[Extracted data entries]

BEGIN

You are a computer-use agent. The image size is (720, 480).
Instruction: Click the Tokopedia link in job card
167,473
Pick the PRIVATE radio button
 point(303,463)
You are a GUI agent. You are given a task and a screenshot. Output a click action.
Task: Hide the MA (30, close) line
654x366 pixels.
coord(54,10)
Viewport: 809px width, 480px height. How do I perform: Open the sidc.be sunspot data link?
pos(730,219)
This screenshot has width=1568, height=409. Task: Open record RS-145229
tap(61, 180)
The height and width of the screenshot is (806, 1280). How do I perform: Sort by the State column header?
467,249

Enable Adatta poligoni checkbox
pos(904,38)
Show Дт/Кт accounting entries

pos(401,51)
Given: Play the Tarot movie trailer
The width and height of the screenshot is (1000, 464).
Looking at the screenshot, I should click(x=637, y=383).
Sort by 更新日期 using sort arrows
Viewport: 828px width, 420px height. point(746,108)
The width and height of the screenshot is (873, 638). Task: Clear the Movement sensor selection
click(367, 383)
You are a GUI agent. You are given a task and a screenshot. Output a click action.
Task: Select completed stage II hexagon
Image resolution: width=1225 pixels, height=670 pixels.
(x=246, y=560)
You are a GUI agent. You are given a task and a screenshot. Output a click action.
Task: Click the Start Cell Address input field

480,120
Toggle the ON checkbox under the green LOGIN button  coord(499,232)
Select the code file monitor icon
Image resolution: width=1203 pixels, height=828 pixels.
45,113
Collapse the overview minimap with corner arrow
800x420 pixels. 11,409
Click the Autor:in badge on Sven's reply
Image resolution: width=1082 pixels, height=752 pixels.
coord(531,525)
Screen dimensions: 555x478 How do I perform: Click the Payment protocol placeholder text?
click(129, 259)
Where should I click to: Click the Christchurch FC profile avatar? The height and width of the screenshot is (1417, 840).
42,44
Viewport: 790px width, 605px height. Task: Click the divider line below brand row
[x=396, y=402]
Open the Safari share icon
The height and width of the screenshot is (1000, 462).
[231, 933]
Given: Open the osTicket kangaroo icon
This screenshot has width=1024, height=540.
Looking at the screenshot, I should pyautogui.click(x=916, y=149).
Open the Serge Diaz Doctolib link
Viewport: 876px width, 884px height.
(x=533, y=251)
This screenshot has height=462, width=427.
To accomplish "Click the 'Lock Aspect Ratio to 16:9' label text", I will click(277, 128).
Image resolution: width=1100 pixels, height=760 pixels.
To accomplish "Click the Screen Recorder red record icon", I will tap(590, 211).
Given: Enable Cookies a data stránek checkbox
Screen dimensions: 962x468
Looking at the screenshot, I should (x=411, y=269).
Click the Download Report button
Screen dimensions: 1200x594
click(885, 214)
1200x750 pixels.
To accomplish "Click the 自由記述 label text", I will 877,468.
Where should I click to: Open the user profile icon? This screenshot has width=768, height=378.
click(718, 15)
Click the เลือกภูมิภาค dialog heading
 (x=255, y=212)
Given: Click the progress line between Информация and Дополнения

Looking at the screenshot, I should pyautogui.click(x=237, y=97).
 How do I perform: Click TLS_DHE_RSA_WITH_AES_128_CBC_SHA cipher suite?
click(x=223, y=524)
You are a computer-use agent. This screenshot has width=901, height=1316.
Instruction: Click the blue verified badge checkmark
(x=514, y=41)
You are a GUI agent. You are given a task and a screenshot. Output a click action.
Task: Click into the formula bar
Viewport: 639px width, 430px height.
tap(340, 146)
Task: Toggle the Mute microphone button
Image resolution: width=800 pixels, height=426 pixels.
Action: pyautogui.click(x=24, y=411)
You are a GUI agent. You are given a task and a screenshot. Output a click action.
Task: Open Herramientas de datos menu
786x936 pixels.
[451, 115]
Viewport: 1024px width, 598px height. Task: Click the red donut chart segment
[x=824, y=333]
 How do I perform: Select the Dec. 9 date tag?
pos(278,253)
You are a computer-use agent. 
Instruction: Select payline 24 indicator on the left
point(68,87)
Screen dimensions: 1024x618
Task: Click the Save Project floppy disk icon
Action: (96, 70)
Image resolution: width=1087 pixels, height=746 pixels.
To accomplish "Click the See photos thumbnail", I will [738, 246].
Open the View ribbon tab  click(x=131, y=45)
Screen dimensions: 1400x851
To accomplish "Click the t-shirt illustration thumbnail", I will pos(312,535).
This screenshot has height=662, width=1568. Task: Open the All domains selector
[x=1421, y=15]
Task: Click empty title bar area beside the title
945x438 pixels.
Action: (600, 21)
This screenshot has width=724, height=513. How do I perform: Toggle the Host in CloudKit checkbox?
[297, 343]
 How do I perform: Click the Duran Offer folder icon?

END

_TASK STATEMENT:_ Return only the exact lines from the opening of the records through the line that contains "Task: Select completed stage II hexagon", both included.

_WRITTEN REPLY:_
You are a computer-use agent. The image size is (720, 480).
Instruction: Click the Tokopedia link in job card
167,473
Pick the PRIVATE radio button
 point(303,463)
You are a GUI agent. You are given a task and a screenshot. Output a click action.
Task: Hide the MA (30, close) line
654x366 pixels.
coord(54,10)
Viewport: 809px width, 480px height. How do I perform: Open the sidc.be sunspot data link?
pos(730,219)
This screenshot has width=1568, height=409. Task: Open record RS-145229
tap(61, 180)
The height and width of the screenshot is (806, 1280). How do I perform: Sort by the State column header?
467,249

Enable Adatta poligoni checkbox
pos(904,38)
Show Дт/Кт accounting entries

pos(401,51)
Given: Play the Tarot movie trailer
The width and height of the screenshot is (1000, 464).
Looking at the screenshot, I should click(x=637, y=383).
Sort by 更新日期 using sort arrows
Viewport: 828px width, 420px height. point(746,108)
The width and height of the screenshot is (873, 638). Task: Clear the Movement sensor selection
click(367, 383)
You are a GUI agent. You are given a task and a screenshot. Output a click action.
Task: Select completed stage II hexagon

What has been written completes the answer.